Other problems you may encounter on a 3 pole contactor, include mechanical failure such as broken or missing return springs, even a worn frame of the contactor. Most of the time a visual inspection is enough to find problems like these.
You'll see more failures occur due to excessive heat or after the service life of the contactor has been exceeded.

Testing the contactor coil is another story, again not too awful.

More commonly, a failed coil can be the source of an inoperable contactor. This is typically the root cause when a 3 pole contactor fails to energize event though voltage is being supplied to the coil.

It is tested in either of two ways. First, in a power-on scenario, a check of the voltage at the coil terminals should give an instant answer as to whether the coil is being electrically energized.
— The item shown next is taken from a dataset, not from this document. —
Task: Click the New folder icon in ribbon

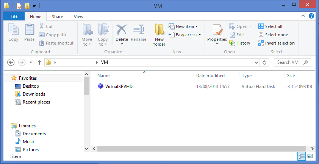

On contactors with overload resets, you will have to check the overload circuit for failure or an open circuit if you do not read the appropriate voltage directly from the coil terminals. It can be a tripped overload preventing the coil from being energized.

Of course you should verify the voltage with the label or nameplate on the coil also. This  ensures that the proper voltage is being applied.

In a power-off situation, you can check for coil continuity using an ohmmeter. Be sure to safely power down the circuit (or the entire machine), select a low ohm setting on your multi-meter and check directly on the coil's terminals.

An open circuit (or very high resistance) signifies an open coil; a moderate resistance would indicate that the coil is capable of conducting electricity. A reading of 0 ohms, however, could indicate a short circuit of the coil but this is more of a rarity since energizing a shorted coil usually amounts to excessive current and heating of the coil until it fails.

Testing 3 pole contactors is not entirely simple nor is it too difficult either, yet even a seasoned maintenance technician can get confused every now and then. I think these are some good basic rules for testing.